I'm taking a course in algebraic topology, which includes an introduction to (simplicial) homology, and I'm looking for a bit of intuition regarding chain homotopies.
The definitions I'm using are:
Let $f,g : X \to Y$ be continuous functions between topological spaces. A homotopy from $f$ to $g$ is a continuous map $H : X \times [0,1] \to Y$ such that $H(\, \cdot\, , 0) = f$ and $H(\, \cdot\, , 1) = g$.
Let $f_{\bullet}, g_{\bullet} : A_{\bullet} \to B_{\bullet}$ be chain maps between chain complexes $(A, d_A)$ and $(B,d_B)$. A chain homotopy from $f$ to $g$ is a sequence of maps $h_n : A_n \to B_{n+1}$ such that $f_n-g_n=d_Bh_n+h_{n-1}d_A$.
I'm aware of the properties of a chain homotopy and how they are similar to those of a homotopy, but I still find the definition quite opaque and the notion quite hard to picture $-$ it would help me a lot if I could think of a chain homotopy in a similar way to how I think of a homotopy.
Or, to make my question a bit less vague, I'd like to know:
- What is the rationale behind the definition of a chain homotopy?

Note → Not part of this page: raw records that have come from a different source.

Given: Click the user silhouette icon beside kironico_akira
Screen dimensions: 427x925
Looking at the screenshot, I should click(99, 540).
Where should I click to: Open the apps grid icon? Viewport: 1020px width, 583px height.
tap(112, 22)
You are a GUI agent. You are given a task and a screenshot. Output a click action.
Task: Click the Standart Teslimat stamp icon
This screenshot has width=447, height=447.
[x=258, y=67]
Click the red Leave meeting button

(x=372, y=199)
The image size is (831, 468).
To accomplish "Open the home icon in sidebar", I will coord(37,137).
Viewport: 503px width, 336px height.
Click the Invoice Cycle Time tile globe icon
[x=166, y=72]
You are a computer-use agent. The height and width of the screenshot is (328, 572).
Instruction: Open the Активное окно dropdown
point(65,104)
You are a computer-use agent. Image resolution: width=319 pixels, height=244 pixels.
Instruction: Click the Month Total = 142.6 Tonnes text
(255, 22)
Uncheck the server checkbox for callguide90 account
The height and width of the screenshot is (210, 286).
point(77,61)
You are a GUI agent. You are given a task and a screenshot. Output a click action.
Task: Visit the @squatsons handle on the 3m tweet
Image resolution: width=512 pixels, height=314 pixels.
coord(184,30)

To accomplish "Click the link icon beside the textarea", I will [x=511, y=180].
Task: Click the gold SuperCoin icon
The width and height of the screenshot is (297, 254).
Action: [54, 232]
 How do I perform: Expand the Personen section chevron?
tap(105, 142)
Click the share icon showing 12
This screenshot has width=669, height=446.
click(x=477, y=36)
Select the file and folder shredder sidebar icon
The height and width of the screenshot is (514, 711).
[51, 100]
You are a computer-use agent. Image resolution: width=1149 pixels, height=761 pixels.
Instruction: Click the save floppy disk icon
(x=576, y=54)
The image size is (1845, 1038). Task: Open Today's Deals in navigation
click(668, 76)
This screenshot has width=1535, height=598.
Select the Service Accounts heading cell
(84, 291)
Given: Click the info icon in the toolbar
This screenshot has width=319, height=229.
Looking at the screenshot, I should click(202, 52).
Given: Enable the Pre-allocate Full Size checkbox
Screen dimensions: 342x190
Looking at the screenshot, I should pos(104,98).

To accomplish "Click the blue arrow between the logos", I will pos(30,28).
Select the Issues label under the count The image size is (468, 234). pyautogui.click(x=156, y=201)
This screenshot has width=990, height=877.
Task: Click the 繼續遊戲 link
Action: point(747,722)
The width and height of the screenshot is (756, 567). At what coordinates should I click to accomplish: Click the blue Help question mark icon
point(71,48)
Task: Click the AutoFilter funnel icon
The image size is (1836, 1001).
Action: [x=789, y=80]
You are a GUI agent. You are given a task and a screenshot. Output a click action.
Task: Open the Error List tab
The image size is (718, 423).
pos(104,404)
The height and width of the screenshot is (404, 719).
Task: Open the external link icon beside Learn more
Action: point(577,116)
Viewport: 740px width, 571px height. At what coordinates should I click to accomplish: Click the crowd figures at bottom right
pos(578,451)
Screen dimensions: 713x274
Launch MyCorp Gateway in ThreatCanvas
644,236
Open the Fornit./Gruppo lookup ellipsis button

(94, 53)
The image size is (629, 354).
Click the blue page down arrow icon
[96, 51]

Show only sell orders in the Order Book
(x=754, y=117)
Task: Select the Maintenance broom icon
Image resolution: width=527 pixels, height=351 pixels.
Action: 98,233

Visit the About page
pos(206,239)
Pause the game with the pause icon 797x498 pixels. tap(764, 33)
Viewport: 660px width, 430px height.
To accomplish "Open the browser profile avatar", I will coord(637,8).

- Is there a fundamental similarity between a chain homotopy and a homotopy, beyond their further consequences?
(General waffle would also be appreciated; I'd really like to develop a good understanding.)
Best Answer
If $I$ is a chain complex representing an interval, with $I_0 = \mathbb{Z}^2$ and $I_1 = \mathbb{Z}$, with $\partial(x) = (x,-x)$, then a chain homotopy between two maps $f,g : A \to B$ is the same as a map $H : A \otimes I \to B$, where $H(a \otimes (1,0)) = f(a)$ and $H(a \otimes (0,1)) = g(a)$. This explains the "shift" up a dimension in the usual definition you'd see of chain homotopy, since your $h_n : A_n \to B_{n+1}$ corresponds to my $H : A_n \otimes I_1 \to B_{n+1}$.
In general, one kind of homotopy in a model category involves what are called cylinder objects. These are functorial factorizations of the fold map $A \coprod A \to A$ through an object $A'$ that is weakly equivalent (for spaces, an isomorphism on homotopy groups -- for chain complexes, a homology isomorphism) to $A$; the inclusion of $A \coprod A \to A'$ should also be particularly well-behaved (a cofibration). Effectively, you're guaranteeing that two copies of $A$ can play nicely in $A'$, and that $A'$ is a "thickened up" version of $A$ rather than something pathological.
Then a homotopy between two morphisms $f,g : A \to B$ is a map $H : A' \to B$ where the composition $A \coprod A \to A' \to B$ is $f \coprod g$. You'll see this pattern again and again.